#### Written problem
Reproduce the data below word for word, from the line containing "You are a GUI" through the line containing "pyautogui.click(x=243, y=95)", and leave out the pictures.

#### Data for processing
<<<<

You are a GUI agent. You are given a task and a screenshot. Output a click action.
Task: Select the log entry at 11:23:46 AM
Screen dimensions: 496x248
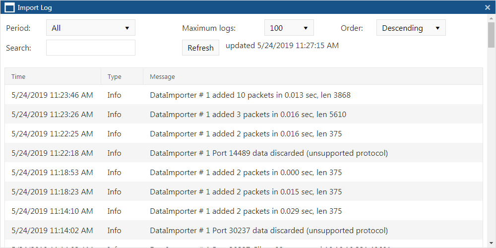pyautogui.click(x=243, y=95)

>>>>
<<<<

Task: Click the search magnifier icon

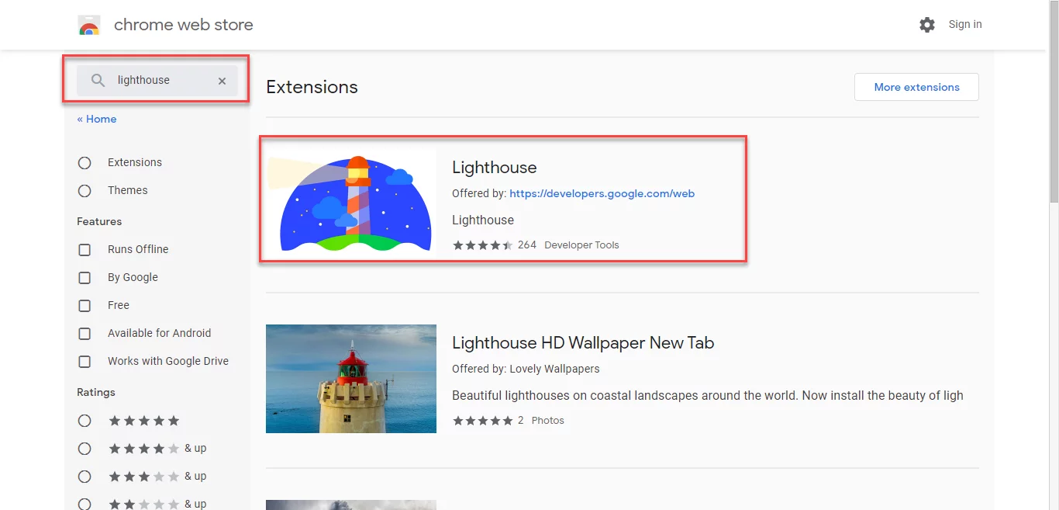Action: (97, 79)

>>>>
<<<<

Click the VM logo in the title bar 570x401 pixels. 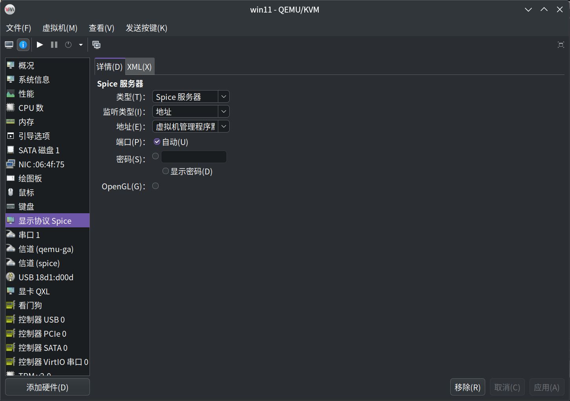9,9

>>>>

#### Task answer
You are a GUI agent. You are given a task and a screenshot. Output a click action.
Task: Select the log entry at 11:23:46 AM
Screen dimensions: 496x248
pyautogui.click(x=243, y=95)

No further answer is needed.